Instructions for the task: Can you copy out the data starting with the line containing "1150x662 pixels." and going on through the end of the data, changing "Boolean" to "Integer" and leaving everything else as it is? Omit the pictures from your answer.

• • • •

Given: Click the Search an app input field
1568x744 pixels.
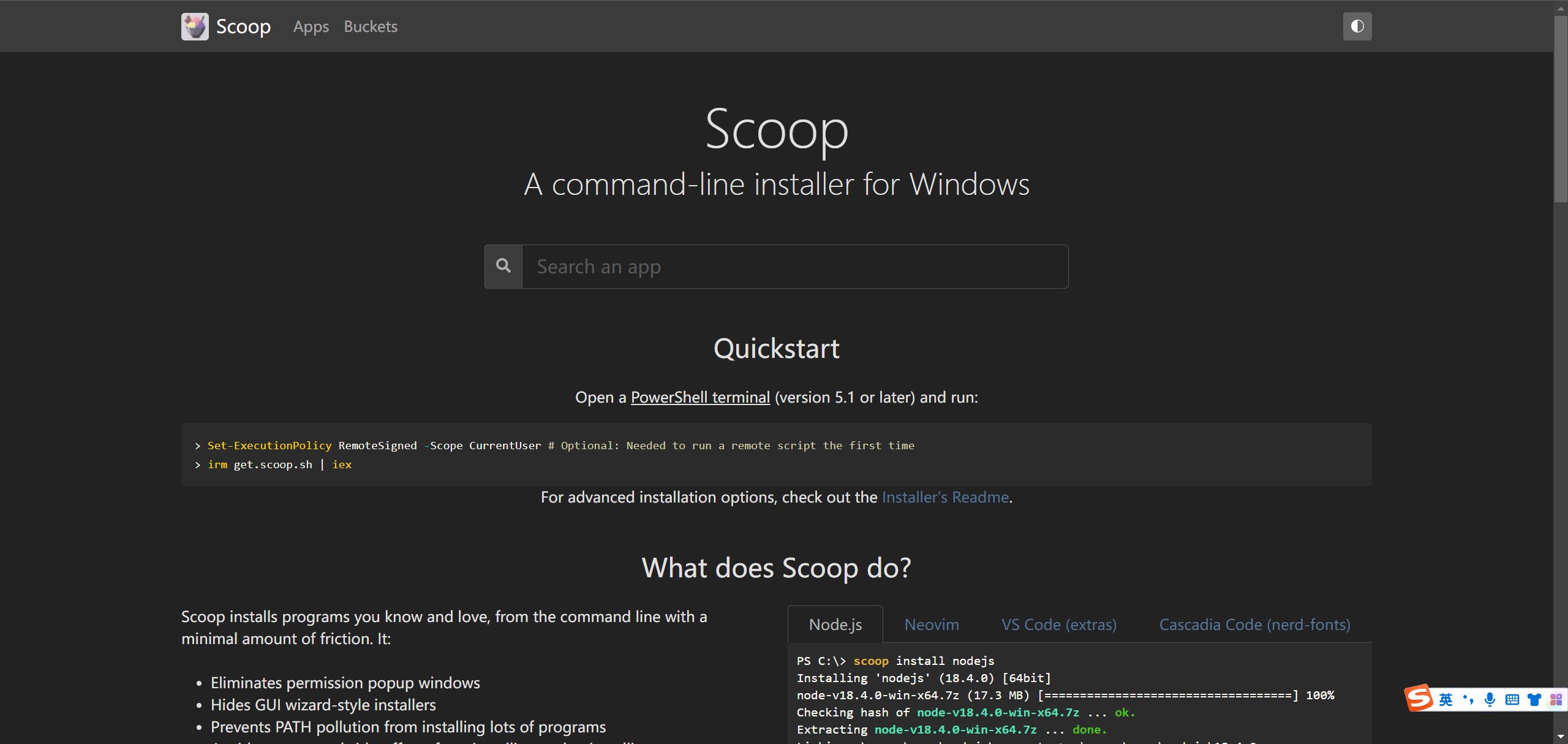Looking at the screenshot, I should coord(794,267).
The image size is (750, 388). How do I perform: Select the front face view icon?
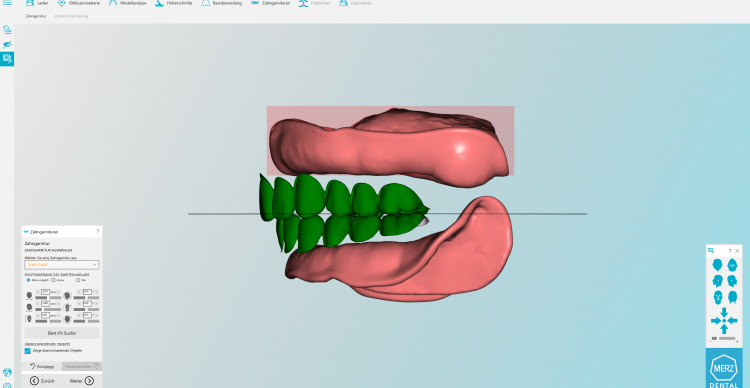point(717,298)
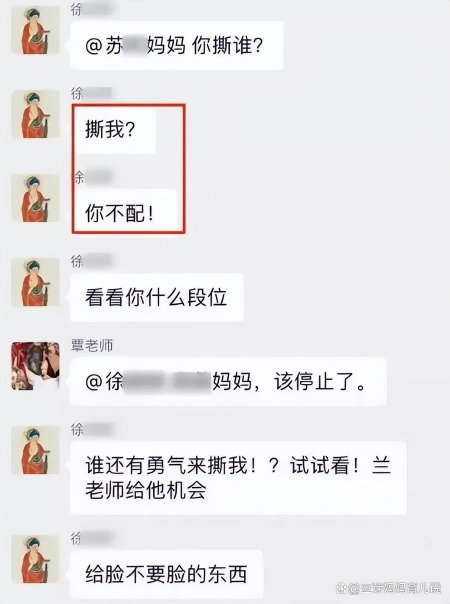Tap avatar beside '谁还有勇气来撕我' message
This screenshot has height=604, width=450.
pos(35,450)
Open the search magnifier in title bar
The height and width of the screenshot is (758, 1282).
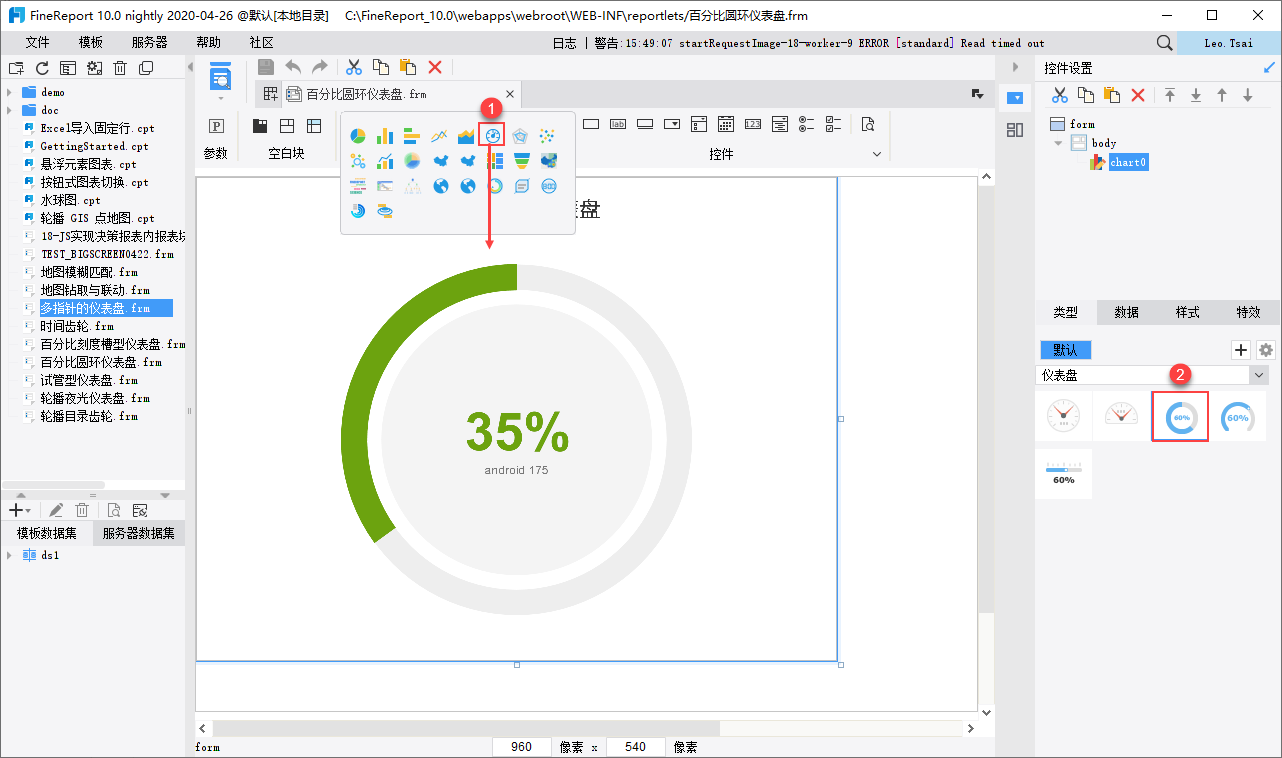pyautogui.click(x=1164, y=43)
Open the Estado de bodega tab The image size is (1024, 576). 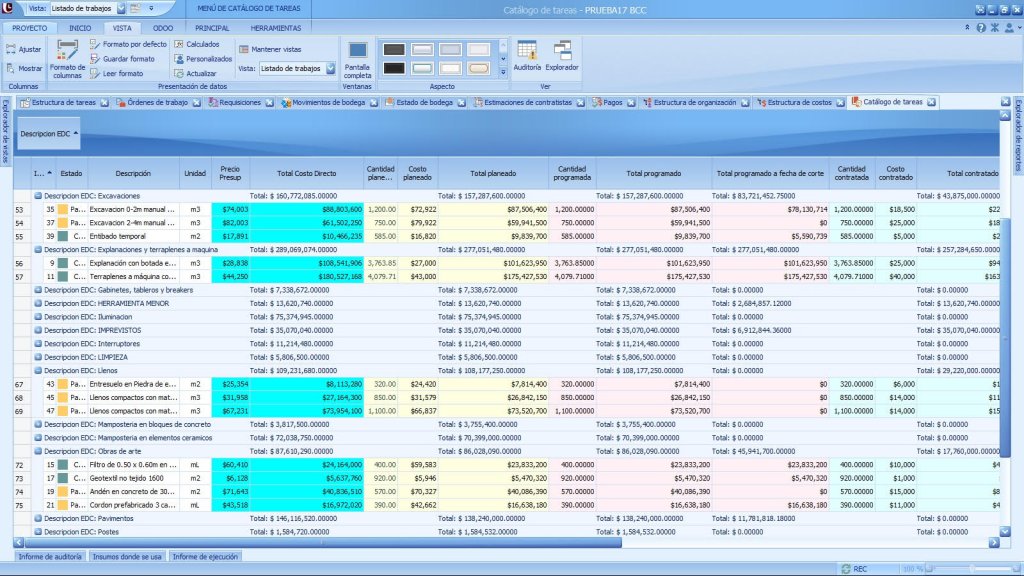[419, 102]
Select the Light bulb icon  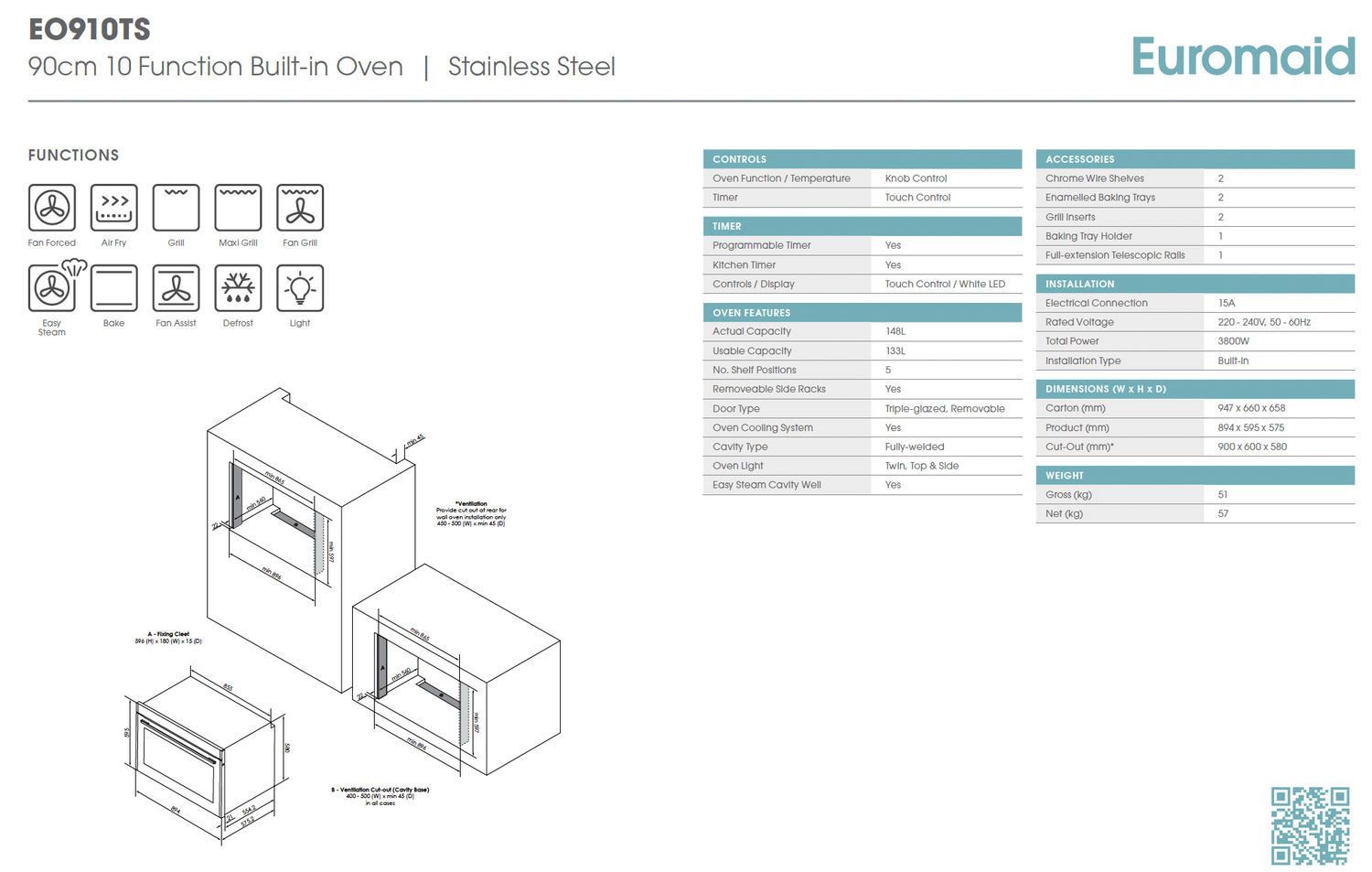pyautogui.click(x=300, y=288)
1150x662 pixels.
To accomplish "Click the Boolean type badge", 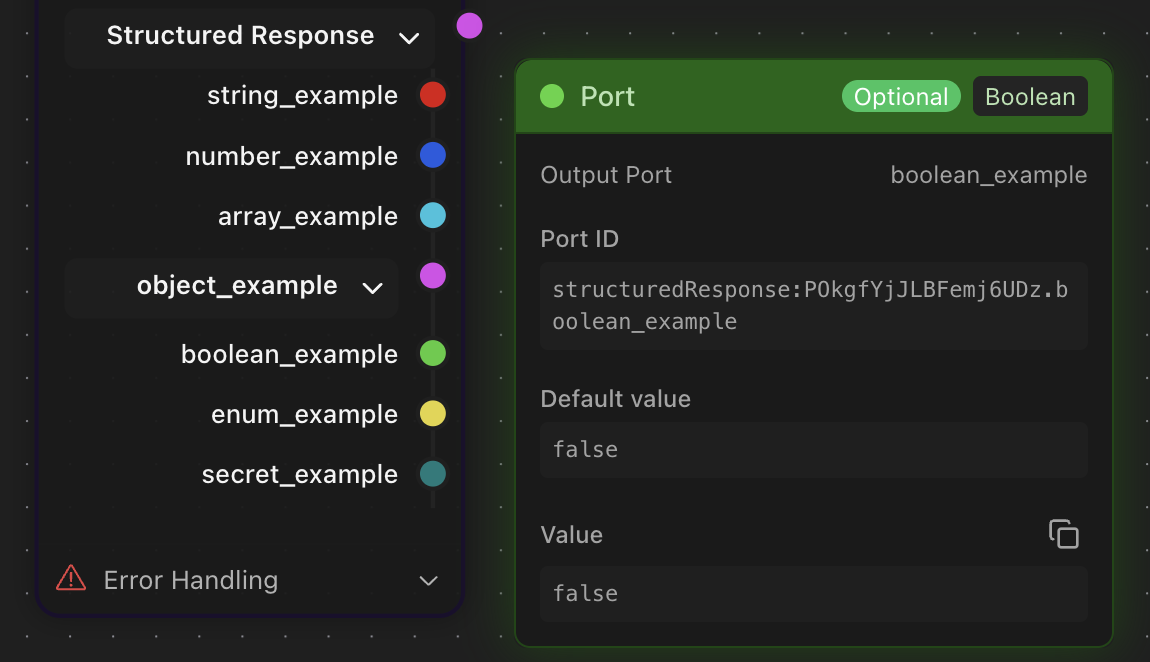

• • • •

Written answer:
1150x662 pixels.
To accomplish "Click the Integer type badge", 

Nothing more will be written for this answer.